[What you are asked to do]
Go through the lines below and copy each one that holds the string "chart".

[Listed records]

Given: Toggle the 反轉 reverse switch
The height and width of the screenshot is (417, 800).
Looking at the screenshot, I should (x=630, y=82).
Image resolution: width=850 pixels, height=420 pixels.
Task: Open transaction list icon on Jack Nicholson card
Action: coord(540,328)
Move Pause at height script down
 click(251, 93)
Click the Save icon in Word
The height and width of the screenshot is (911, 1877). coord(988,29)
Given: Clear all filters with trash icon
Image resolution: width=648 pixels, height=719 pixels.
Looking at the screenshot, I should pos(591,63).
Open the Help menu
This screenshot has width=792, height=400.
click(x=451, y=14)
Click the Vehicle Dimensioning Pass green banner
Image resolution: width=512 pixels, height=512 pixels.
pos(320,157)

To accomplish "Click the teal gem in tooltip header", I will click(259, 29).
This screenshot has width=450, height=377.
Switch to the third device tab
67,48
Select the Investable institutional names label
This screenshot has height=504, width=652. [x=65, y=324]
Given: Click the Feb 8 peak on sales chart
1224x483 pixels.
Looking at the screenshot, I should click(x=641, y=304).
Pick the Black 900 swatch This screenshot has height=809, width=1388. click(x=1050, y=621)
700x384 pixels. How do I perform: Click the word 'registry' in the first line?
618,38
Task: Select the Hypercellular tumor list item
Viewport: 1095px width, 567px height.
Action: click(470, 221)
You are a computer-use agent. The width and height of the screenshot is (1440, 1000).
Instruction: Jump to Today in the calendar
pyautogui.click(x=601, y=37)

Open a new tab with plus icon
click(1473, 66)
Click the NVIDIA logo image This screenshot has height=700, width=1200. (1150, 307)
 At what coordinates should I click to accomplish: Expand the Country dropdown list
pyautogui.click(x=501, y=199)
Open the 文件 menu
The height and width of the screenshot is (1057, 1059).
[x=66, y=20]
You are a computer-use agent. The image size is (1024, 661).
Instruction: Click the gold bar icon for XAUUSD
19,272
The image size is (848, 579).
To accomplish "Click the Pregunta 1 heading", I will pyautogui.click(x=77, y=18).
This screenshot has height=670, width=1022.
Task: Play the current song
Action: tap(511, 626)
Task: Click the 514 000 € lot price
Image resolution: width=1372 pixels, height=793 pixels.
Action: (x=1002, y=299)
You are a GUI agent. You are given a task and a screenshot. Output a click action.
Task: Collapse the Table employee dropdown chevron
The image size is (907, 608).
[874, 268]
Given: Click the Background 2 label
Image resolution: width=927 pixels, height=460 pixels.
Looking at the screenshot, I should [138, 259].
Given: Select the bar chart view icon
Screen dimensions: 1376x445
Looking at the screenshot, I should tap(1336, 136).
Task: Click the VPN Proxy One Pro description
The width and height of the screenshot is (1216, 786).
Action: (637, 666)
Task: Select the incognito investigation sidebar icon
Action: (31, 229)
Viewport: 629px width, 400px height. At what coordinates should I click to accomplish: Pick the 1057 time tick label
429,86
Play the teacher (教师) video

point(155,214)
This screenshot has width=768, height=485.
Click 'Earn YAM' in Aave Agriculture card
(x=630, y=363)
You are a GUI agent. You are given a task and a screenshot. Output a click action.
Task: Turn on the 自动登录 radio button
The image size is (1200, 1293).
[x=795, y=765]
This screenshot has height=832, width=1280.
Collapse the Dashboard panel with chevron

[Expected answer]
Given: Click the Feb 8 peak on sales chart
Given: Select the bar chart view icon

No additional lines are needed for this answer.